▶ Task brief:
Check each statement against the text on lockdowns, and for each give yes or no with the deciding words from the text, quoted exactly. 1. A group of leading scientists issued a joint statement called the Great Barrington Declaration. 2. Politicians and public-health officials have paid close attention to the risks of lockdowns. 3. The lockdowns have clearly brought significant health benefits.

Selected passage Block Start

Lockdown – A failed experiment that must end

Lockdowns are seen as prudent precautions against Covid-19. But in reality they are the most risky experiment ever conducted on people. A lot of doctors and scientist have always warned that lockdowns could prove far deadlier than the coronavirus. People losing jobs and businesses lead to an increase of deadly drug overdoses and suicides. Evidence already exists that many more will die from cancer, heart disease, diabetes, pneumonia, tuberculosis and other diseases because the lockdown prevented the illnesses from being diagnosed early enough and then treated successfully.

So far, politicians and public-health officials have paid little attention to these risks. Politicians claim they are following scientists but no ethical scientist would conduct such a risky experiment without carefully considering the dangers and monitoring the results. Finally, a group of leading scientists this week called for an end to the experiment. In a joint statement, the Great Barrington Declaration, they predict that continued lockdowns will lead to excess mortality in years to come and warned of irreparable damage.

While the economic and social costs have been enormous, it’s not clear that the lockdowns have brought any significant health benefits beyond what was achieved by people’s voluntary social distancing and other actions.

Selected passage Block End
Material supplied Block Start

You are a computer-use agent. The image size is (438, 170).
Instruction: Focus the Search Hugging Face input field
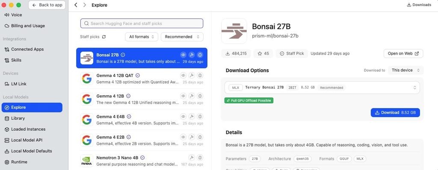(142, 23)
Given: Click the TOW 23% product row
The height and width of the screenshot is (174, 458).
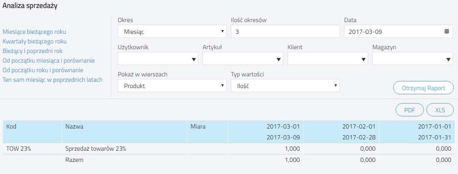Looking at the screenshot, I should [229, 149].
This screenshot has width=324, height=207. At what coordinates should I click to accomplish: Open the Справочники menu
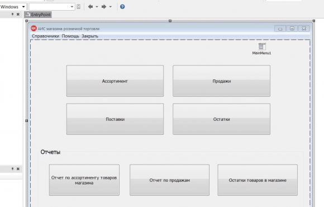point(45,36)
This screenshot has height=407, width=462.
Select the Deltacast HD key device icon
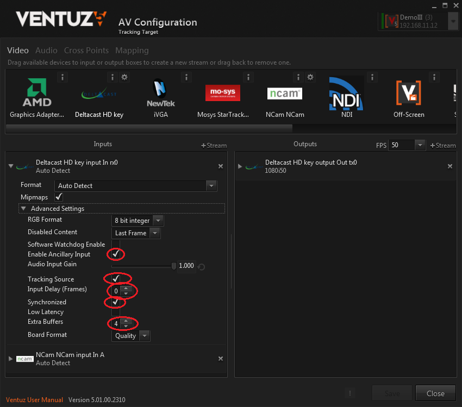click(99, 95)
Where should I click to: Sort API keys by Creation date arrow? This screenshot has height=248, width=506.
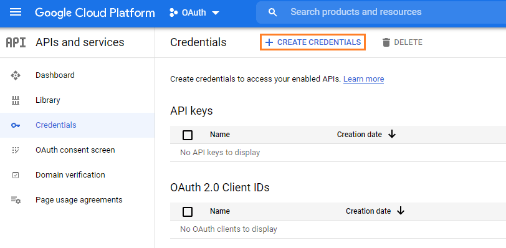(x=392, y=134)
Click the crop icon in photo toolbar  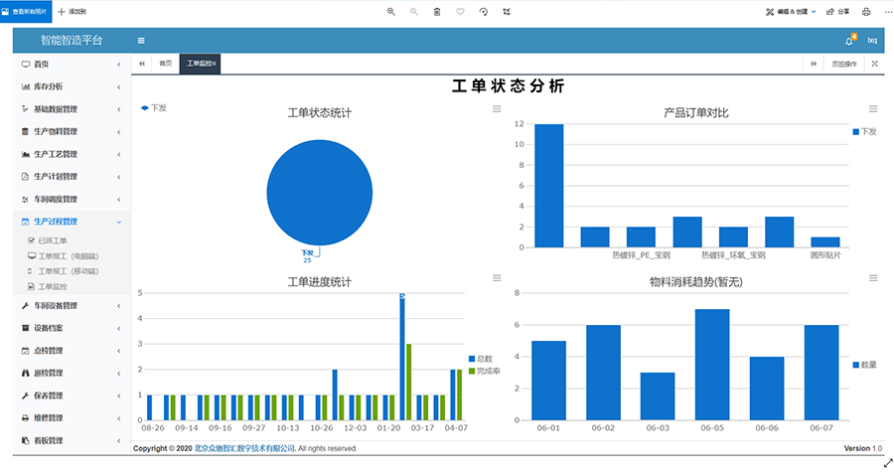pos(507,12)
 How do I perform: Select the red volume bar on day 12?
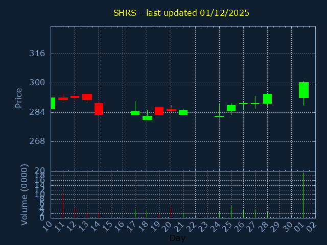75,212
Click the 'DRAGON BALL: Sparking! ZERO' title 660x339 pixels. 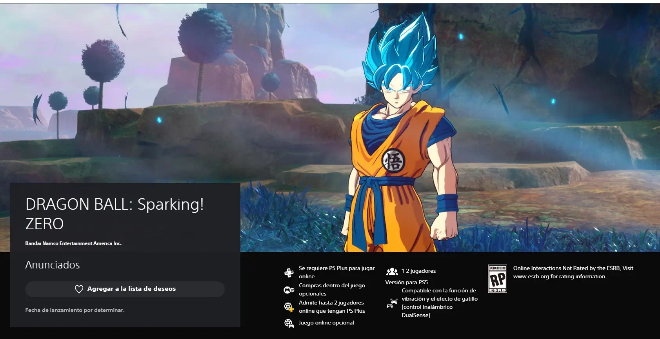[115, 214]
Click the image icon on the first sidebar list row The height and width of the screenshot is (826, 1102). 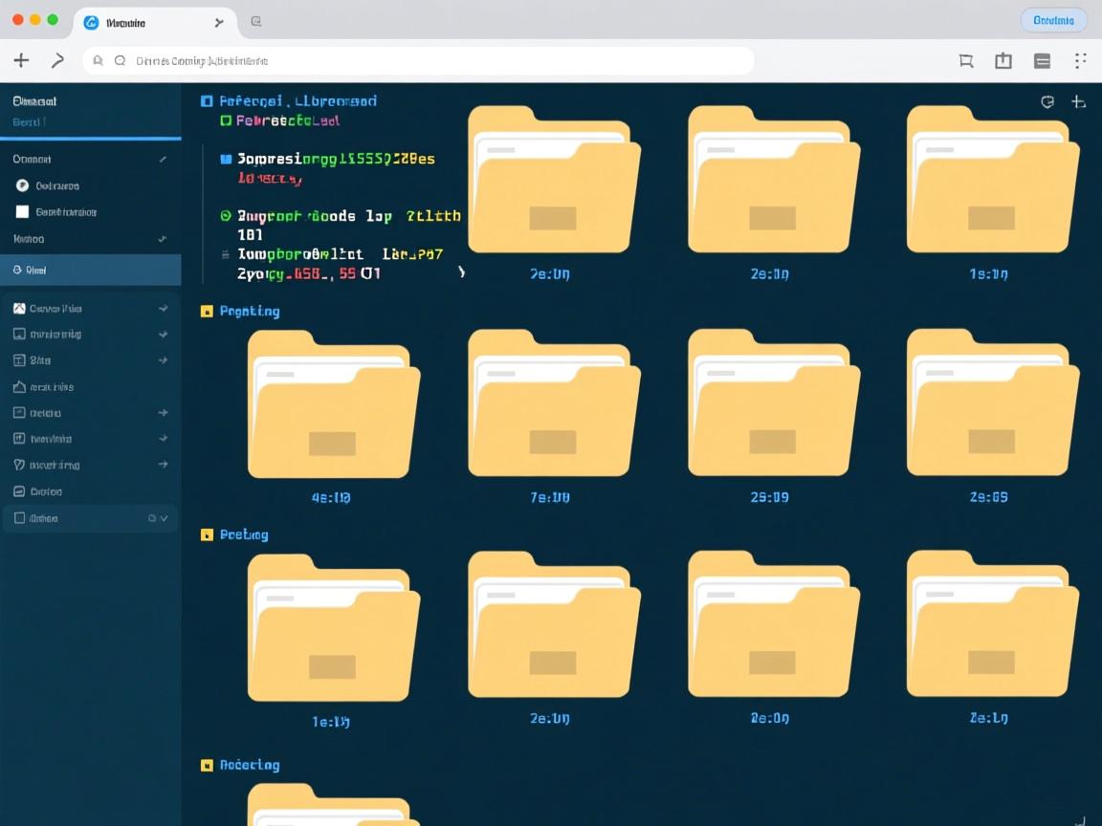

Material supplied Block End

▶ Your response:
1. Yes: "In a joint statement, the Great Barrington Declaration"
2. No: "So far, politicians and public-health officials have paid little attention to these risks."
3. No: "it’s not clear that the lockdowns have brought any significant health benefits"